1.安装torch
pip install torchvision torch
PyTorch的torchvision.models
模块中自带的很多预定义模型。torchvision
是PyTorch的一个官方库,专门用于处理计算机视觉任务。在这个库中,可以找到许多常用的卷积神经网络模型,包括ResNet、VGG、AlexNet等,以及它们的不同变体,如resnet50
、vgg16
等
2.准备模型
1.导出resnet50模型
import torch
import torchvision.models as models
resnet50 = models.resnet50(pretrained=True)
resnet50.eval()
image = torch.randn(1, 3, 244, 244)
resnet50_traced = torch.jit.trace(resnet50, image)
resnet50(image)
resnet50_traced.save('model.pt')
创建resnet50_pytorch目录,目录下创建目录1(1表示版本号),然后将model.pt模型放到resnet50_pytorch/1目录下
执行该Python文件的时候会从https://download.pytorch.org/models/resnet50-0676ba61.pth下载模型文件,保存到本地的.cache/torch/hub/checkoutpoints
如我是在容器中执行的,保存路径为/root/.cache/torch/hub/checkpoints/resnet50-0676ba61.pth
2.准备模型配置
name: "resnet50_pytorch"
platform: "pytorch_libtorch"
max_batch_size: 128
input [
{
name: "INPUT__0"
data_type: TYPE_FP32
dims: [ 3, -1, -1 ]
}
]
output [
{
name: "OUTPUT__0"
data_type: TYPE_FP32
dims: [ 1000 ]
label_filename: "labels.txt"
}
]
instance_group [
{
count: 1
kind: KIND_GPU
}
]
此时目录结构为
模型目录的名称必须与config.pbtxt中指定的模型名称完全匹配。这是为了确保 Triton 能够正确地识别和加载模型
3.加载模型
此时已经可以通过triton加载模型,需要注意的model-repository指出resnet50_pytorch的上一级目录即可(否则会报错),Triton会加载model-repo路径下的所有模型
/opt/tritonserver/bin/tritonserver --model-repository=/triton
4.发送请求
想要获取分类的结果,可以设置 class_count=k
,表示获取 TopK 分类预测结果。如果没有设置这个选项,那么将会得到一个 1000 维的向量。
import numpy as np
import tritonclient.http as httpclient
import torch
from PIL import Image
if __name__ == '__main__':
#1.创建triton client
triton_client = httpclient.InferenceServerClient(url='127.0.0.1:8000')
#2.加载图片
image = Image.open('/test_triton/24poJOgl7m_small.jpg')

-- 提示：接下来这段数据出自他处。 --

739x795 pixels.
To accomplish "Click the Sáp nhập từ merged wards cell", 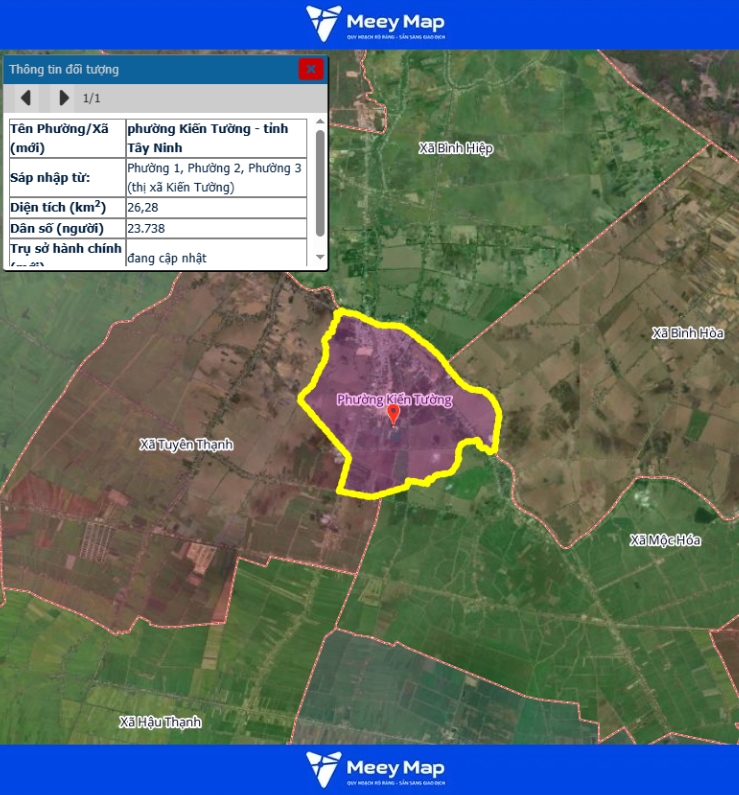I will pos(215,177).
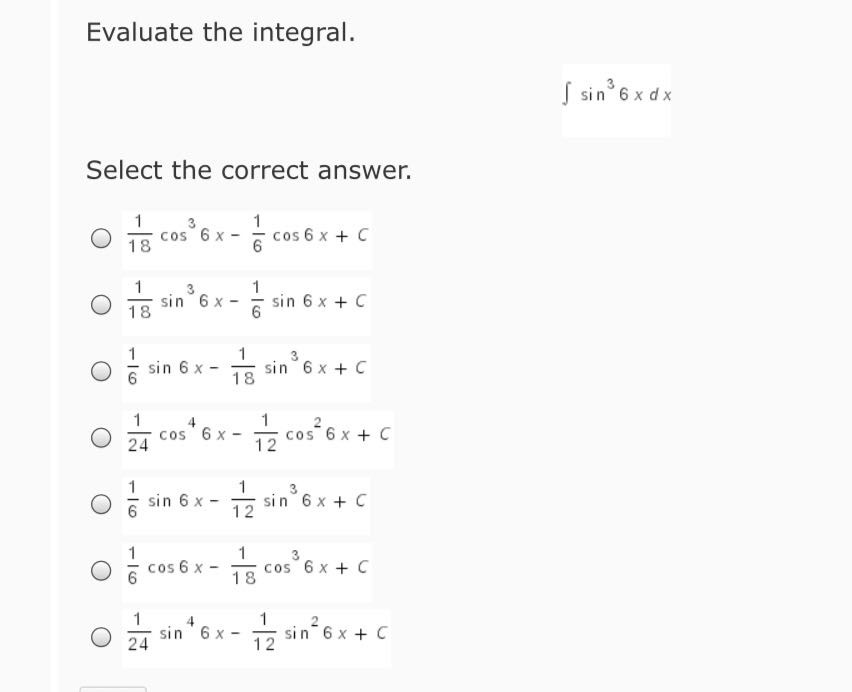Click the Select the correct answer text
The image size is (852, 692).
pyautogui.click(x=247, y=170)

#3.对图片进行预处理,以满足resnet50的input要求
image = image.resize((224, 224), Image.ANTIALIAS)
image = np.asarray(image)
image = image / 255
image = np.expand_dims(image, axis=0)
image = np.transpose(image, axes=[0, 3, 1, 2])
image = image.astype(np.float32)
#4.创建inputs
inputs = []
inputs.append(httpclient.InferInput('INPUT__0', image.shape, "FP32"))
inputs[0].set_data_from_numpy(image, binary_data=False)
#5.创建outputs
outputs = []
outputs.append(httpclient.InferRequestedOutput('OUTPUT__0', binary_data=False, class_count=1))
#6.向triton server发送请求
results = triton_client.infer('resnet50_pytorch', inputs=inputs, outputs=outputs)
output_data0 = results.as_numpy('OUTPUT__0')
print(output_data0.shape)
print(output_data0)
AttributeError: module 'PIL.Image' has no attribute 'ANTIALIAS'
则降低PIL版本
pip uninstall Pillow
pip install Pillow==9.5.0
结果如下:
test_triton.py:12: DeprecationWarning: ANTIALIAS is deprecated and will be removed in Pillow 10 (2023-07-01). Use LANCZOS or Resampling.LANCZOS instead.
image = image.resize((224, 224), Image.ANTIALIAS)
(1, 1)
[['10.245845:283']]
输出的几个数字的含义如下:
-
(1, 1)
:这是输出数据的形状。这个元组表示输出数据的维度,第一个数字表示批处理大小(batch size),第二个数字表示每个样本的输出数目。在这个结果中,批处理大小是1,每个样本有1个输出。 -
['10.245845:283']
:这是模型的输出值。它是一个字符串数组,通常包含了一个或多个浮点数值,以字符串形式表示。在这个结果中,字符串'10.245845:283'
可以分为两部分:10.245845
:这是模型对输入图像的分类概率得分。它表示模型认为输入图像属于某个特定类别的概率得分。通常,这个值越高,模型越确信输入图像属于这个类别。283
:这通常是与类别标签相关的索引或标识符。这个索引可以用来查找与模型输出的概率得分对应的类别名称。具体来说,索引283
对应于 ImageNet 数据集中的一个类别。您可以使用相应的labels.txt
文件来查找该索引对应的类别名称。
5.准备标签
在第4步无论是使用class_count与否,都没有直接返回分类结果。这是因为ResNet-50本身不包含与标签(labels)相关的信息,因为它是一个图像分类模型,它将输入图像分为一组预定义的类别,但它并不知道这些类别的名称。标签信息通常是根据您的具体任务和数据集来定义的。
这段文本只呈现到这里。